District Court of Appeal of Florida, Third District.
Cohn, Hausman & Cohn and Harry M. Hausman, Pembroke Pines, for appellant.
Barwick, Dillian, Lambert & Angel and Thomas E. Ice, Miami Shores, Stinson, Lyons, Gerlin & Bustamante and Mark D. Greenberg, Miami, for appellees.
Before HUBBART, BASKIN and COPE, JJ.
BASKIN, Judge.
Harry Burns appeals the entry of a final summary judgment in favor of Otis Elevator Company, Inc., [Otis] and 100 Lincoln Road Company [Lincoln]. Finding that genuine issues of material fact exist, we reverse.
Harry Burns was injured when the doors to the service elevator in the 100 Lincoln Road Building closed on his shoulders. The 100 Lincoln Road Building is owned by Lincoln; the elevator was installed and maintained by Otis. Burns sued Lincoln and Otis seeking to recover damages he contends resulted from negligent maintenance of the elevator. Lincoln and Otis filed a motion for summary judgment, and the trial court granted the motion.
Burns contends that the doctrine of res ipsa loquitur precludes the entry of summary judgment. Res ipsa loquitur is an evidentiary rule that "provides an injured *22 plaintiff with a common-sense inference of negligence where direct proof of negligence is wanting." Goodyear Tire & Rubber. Co. v. Hughes Supply, Inc., 358 So. 2d 1339, 1341 (Fla. 1978); Marrero v. Goldsmith, 486 So. 2d 530 (Fla. 1986). Res ipsa loquitur permits the trier of fact to draw an inference of negligence when the following criteria are met: 1) the instrumentality involved was within the exclusive control of the defendant at the time of the injury;[1] and 2) the injury is one which would not ordinarily occur in the absence of negligence. Hughes Supply; Coaster Amusement Co. v. Smith, 141 Fla. 845, 194 So. 336 (1940). If those conditions are established, actual or constructive notice to defendant of any defect in the instrumentality is immaterial. See Coaster.
"[T]he doctrine of res ipsa loquitur is particularly applicable in elevator cab cases." Ferguson v. Westinghouse Elec. Corp., 408 So. 2d 659 (Fla. 3d DCA 1981), review denied, 418 So. 2d 1281 (Fla. 1982); see also Davis v.
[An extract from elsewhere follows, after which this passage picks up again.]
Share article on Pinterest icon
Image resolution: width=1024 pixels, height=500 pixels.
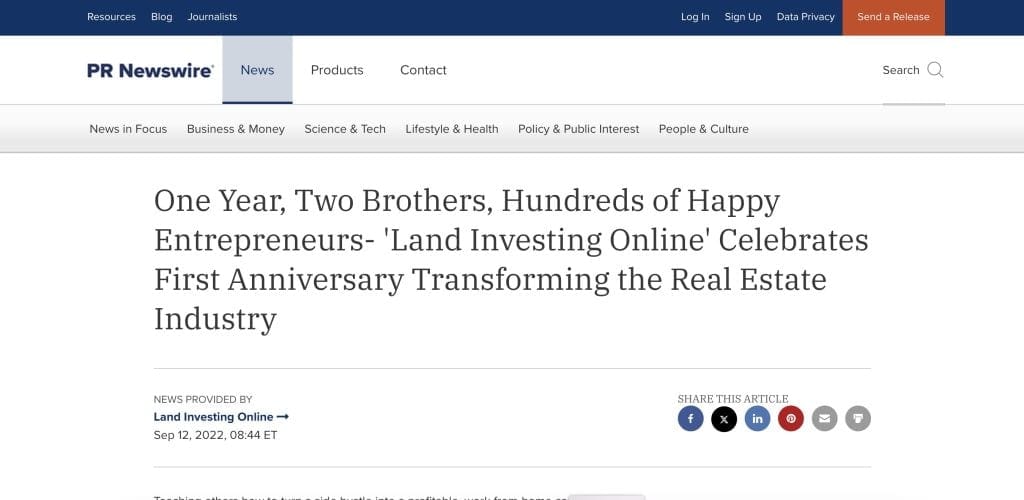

Otis Elevator Co., 515 So. 2d 277 (Fla. 5th DCA 1987), review denied, 520 So. 2d 585 (Fla. 1988). The threshold inquiry is whether the accident is one which does not ordinarily occur in the absence of negligence. Hughes Supply, 358 So.2d at 1342.
Applying those principles to the case before us, we find that the closing of an elevator door on the shoulder of a passenger as he attempts to enter the cab and the exertion of pressure sufficient to tear the passenger's shoulder rotator cuff are events that raise a presumption that a malfunction occurred in the cab. To prevail at trial, plaintiff must still present sufficient evidence, beyond that of the accident itself, from which the jury may infer that the accident would not have occurred but for the defendants' breach of due care. Roffman v. Sears, Roebuck & Co., 522 So. 2d 31 (Fla. 4th DCA 1987), review denied, 531 So. 2d 1354 (Fla. 1988); Otis Elevator Co. v. Chambliss, 511 So. 2d 412 (Fla. 1st DCA 1987); Valens v. Otis Elevator Co., 482 So. 2d 479 (Fla. 3d DCA 1986). Accordingly, a factual question remains for jury determination regardless of "whether or not plaintiff has adduced expert testimony." See, e.g., Williams v. Hollywood Chrysler Plymouth, Inc., 541 So. 2d 1195, 1197 (Fla. 3d DCA 1988). We therefore reverse the final summary judgment and remand for further proceedings.
Reversed and remanded.
[1] The parties do not raise the issue of exclusive control of the elevator. Thus, we do not reach this issue; however, we note that the existence of a maintenance contract does not relieve the owner of the elevator from liability. See Otis Elevator Co. v. Chambliss, 511 So. 2d 412, 414 n. 4 (Fla. 1st DCA 1987); Ferguson v. Westinghouse Elec. Corp., 408 So. 2d 659, 660 n. 1 (Fla. 3d DCA 1981); ยง 399.02(5)(b), Fla. Stat. (1983).